Ottalina took us to the stump at the corner of my neighborhood. We descended slowly onto the early morning street in silence, with our gazes transfixed on one another's.
"Obviously I have questions," I said.
"I have to leave for awhile Free," she said looking away.
"You have to leave? Why? Where are you going? I—, Ottalina I wanna know what's going on. And I want to ask about something else too. You can't— you can't leave yet."
"Free, I'm going to be gone for awhile. But, when I get back I want you to meet me right here."Ottalina pulled out a pack of cigarettes, removing one from the pack with her lips. She gripped the tip of the cigarette with two fingers and inhaled lightly. I watched her in carefully and lost the words I wanted to ask her. She turned to me and offered a drag.
"Free, when I come back do you want to try something new?"
"What do you mean?"
"I just can't figure it out. I can't figure out if I'm just chasing the next good feeling. And I don't know if that's okay. Are we supposed to live this way? I'm just going after what feels right and what makes me happy, over and over. It's like I have no patience for feeling like shit. But then I think, am I just running? I'm just running away from that bad feeling, again and again. Am I just afraid? Is this what life is supposed to feel like?"
"That good feeling, huh? I think I just wallow in the good, until it turns bad again."
"And how do you feel right now? Are we in the good again? Or has it turned all bad?"
"I don't know. I'm tired. I'm just tired. I think these few days with you, those were good. But you're telling me you're leaving. The whole shit with Jenn, too. It's late. I'll have to hear from my dad when I get home."
"But you feel the bad coming again, right!"
"Yeah, I guess so."
"Then let's try something new when I come back. Let's find the good, the kind that never turns bad."Ottalina tossed the cigarette butt to the ground and walked over to me. She put her hands on my shoulders and smiled.
"Free, where I come from there's a story about this place."
"This place?"
"This world."
"Wait."
"Just listen," she said. Ottalina grabbed my waist and launched into the air. In seconds, we were descending at the bleachers where we shared small talk earlier in the night.
"Free, where I'm from there's this story. They say that there was a woman who flew through the night, beyond every star and beyond all the blank space in the sky. They said she kept flying until she felt she didn't have to fly anymore."
"Where did she want to go?"
"She wanted to find that good feeling. Love, Free. She flew endlessly until she found love."
"Did she ever feel like she didn't need to fly anymore?"
"She did."
"Where did she find love?"
"Here."
"Here?"
"In this world, she found love."
"There's someone like you here already? In this world?"
"No, I'm sure she's dead now. This story has been told for lifetimes."Ottalina turned to me with a serious expression. This wasn't her typical nihilistic joke that ended with a profound thought of sadness, no. She wanted to me believe, too.

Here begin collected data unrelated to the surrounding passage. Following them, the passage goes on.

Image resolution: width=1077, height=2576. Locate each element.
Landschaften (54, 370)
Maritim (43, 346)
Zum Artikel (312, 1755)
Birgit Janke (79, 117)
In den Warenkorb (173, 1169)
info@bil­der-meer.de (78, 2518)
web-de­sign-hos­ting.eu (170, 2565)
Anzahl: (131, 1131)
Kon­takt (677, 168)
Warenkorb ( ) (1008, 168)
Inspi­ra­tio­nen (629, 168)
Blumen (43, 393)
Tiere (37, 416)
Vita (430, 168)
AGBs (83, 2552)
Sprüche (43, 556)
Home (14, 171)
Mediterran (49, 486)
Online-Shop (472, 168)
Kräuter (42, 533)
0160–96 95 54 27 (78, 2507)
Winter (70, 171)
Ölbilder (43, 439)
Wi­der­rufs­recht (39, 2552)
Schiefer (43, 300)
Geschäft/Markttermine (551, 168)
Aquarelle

"Free, where I'm from they call this place Love. They say it's a sin to ever visit this world. But I flew here, like the woman from that story. I told you before, i desperately want love too. I think finding you was meant to happen."
"Ottalina, I think I'm starting to understand but me? To say I'm unlucky in love would be an understatement. I'm not made for it. Every time I think I'm starting to know what it means to love someone or to be loved, I lose all sense of direction. I'm just not cut out for it."
"I know. And I think that's why I need your help. You remind me of my people. We're not created with love in mind, Free. We're not created from love, we're not made in it's embrace or it's image. But they say sometimes there are those who are."
"I guess you're one of those odd ones, huh?"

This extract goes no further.